— TO DO —
If a line in the entries below holds the string "computer", copy it.

— AVAILABLE RECORDS —
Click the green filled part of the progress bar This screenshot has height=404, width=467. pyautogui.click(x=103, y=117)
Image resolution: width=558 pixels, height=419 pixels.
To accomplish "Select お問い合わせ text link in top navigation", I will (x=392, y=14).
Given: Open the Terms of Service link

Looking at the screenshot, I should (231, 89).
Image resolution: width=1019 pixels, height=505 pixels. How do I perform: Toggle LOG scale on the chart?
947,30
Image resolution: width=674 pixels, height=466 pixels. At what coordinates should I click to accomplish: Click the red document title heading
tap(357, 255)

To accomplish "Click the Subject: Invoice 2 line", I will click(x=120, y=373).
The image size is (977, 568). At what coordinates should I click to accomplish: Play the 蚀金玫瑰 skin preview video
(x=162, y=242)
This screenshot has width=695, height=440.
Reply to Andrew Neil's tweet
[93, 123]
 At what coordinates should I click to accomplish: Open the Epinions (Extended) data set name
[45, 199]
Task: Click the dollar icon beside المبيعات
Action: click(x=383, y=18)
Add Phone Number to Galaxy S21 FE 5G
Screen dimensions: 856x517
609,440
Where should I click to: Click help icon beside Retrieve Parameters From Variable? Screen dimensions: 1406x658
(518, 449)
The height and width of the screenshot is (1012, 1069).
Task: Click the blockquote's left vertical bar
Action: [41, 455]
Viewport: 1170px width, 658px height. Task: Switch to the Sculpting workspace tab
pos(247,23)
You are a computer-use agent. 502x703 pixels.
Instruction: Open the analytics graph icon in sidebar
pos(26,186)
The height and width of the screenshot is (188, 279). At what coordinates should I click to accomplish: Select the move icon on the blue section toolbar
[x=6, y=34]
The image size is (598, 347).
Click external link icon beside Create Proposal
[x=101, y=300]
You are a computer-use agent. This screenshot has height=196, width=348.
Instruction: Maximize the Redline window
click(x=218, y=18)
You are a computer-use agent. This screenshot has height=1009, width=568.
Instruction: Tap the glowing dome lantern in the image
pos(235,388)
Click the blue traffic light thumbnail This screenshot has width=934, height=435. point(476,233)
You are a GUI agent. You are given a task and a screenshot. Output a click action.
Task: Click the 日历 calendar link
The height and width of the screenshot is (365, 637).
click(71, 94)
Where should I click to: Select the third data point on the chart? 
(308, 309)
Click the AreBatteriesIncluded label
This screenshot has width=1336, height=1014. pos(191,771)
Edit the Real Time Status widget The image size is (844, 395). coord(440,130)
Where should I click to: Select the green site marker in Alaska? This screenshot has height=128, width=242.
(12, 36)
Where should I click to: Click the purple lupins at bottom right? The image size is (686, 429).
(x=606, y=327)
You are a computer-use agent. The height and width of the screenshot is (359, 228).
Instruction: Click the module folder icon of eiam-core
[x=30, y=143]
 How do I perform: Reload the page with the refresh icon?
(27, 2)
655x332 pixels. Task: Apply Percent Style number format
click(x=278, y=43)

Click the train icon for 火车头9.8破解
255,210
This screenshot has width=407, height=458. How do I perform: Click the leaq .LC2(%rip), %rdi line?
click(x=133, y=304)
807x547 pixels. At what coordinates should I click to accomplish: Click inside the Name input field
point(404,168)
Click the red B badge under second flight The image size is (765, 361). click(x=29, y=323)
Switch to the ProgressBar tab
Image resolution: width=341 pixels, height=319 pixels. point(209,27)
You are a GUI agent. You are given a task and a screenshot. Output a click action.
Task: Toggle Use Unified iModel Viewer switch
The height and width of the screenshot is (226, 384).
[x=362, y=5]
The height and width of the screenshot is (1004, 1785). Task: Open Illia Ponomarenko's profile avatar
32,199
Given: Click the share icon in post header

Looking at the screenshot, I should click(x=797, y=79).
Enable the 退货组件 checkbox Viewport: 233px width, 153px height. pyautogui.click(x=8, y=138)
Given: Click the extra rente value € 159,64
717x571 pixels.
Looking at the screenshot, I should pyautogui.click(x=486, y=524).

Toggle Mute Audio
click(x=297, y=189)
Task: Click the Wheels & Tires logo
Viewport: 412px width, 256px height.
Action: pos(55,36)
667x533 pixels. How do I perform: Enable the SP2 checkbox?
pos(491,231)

— ANSWER FOR THE TASK —
You are a computer-use agent. 502x703 pixels.
You are a computer-use agent. This screenshot has height=196, width=348.
You are a computer-use agent. This screenshot has height=1009, width=568.
You are a computer-use agent. The height and width of the screenshot is (359, 228).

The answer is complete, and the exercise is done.